Biosynthetic routes of molecular species of lung phosphatidylglycerol.

Abstract

Rat lung phosphatidylglycerol contained about 21% of saturated species, a predominant of which was dipalmitoyl. The biosynthetic features of molecular species of the phospholipid were investigated by incubating rat lung slices with radioactive precursors. The labeling profiles of molecular species of phosphatidylglycerol by [2-3H]glycerol and [1-14C]palmitate were significantly different from that of diacylglycerol and phosphatidylcholine. Mono- and dienoic species of phosphatidylglycerol were shown to have extremely high reactivity with [3H]glycerol, but the labeling of saturated species were almost half of the saturated diacylglycerol. The rate of [14C]palmitate incorporation was significantly lower in the saturated species of phosphatidylglycerol as compared to that in diacylglycerol and phosphatidylcholine.

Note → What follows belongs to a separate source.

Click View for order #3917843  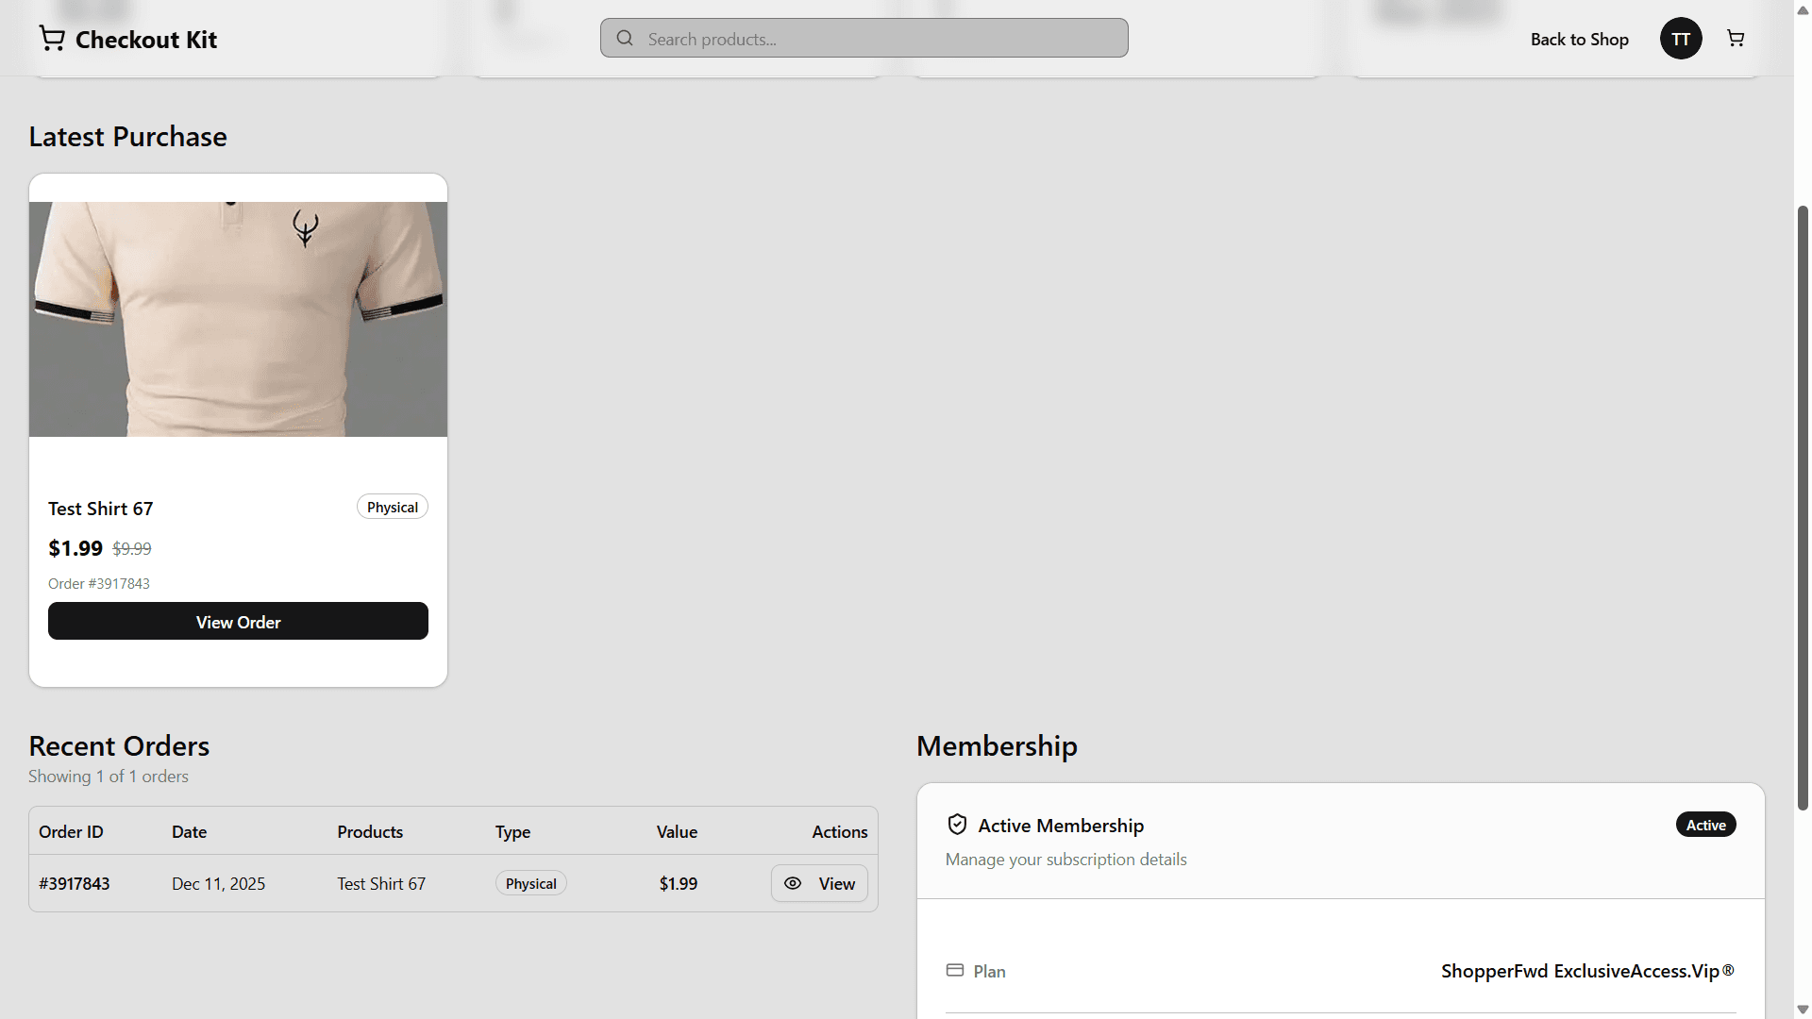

It was also noted that the lung tissue can utilize 1-[1-14C] palmitoyl lysophosphatidylglycerol to form tetraenoic and polyenoic phosphatidylglycerol by the direct acylation and saturated phosphatidylglycerol probably by the transacylation. The data indicate that the saturated species of phosphatidylglycerol may be synthesized de novo via phosphatidic acid CDP-diacylglycerol route and also via transacylation pathway, but it may not be synthesized by the direct acylation pathway.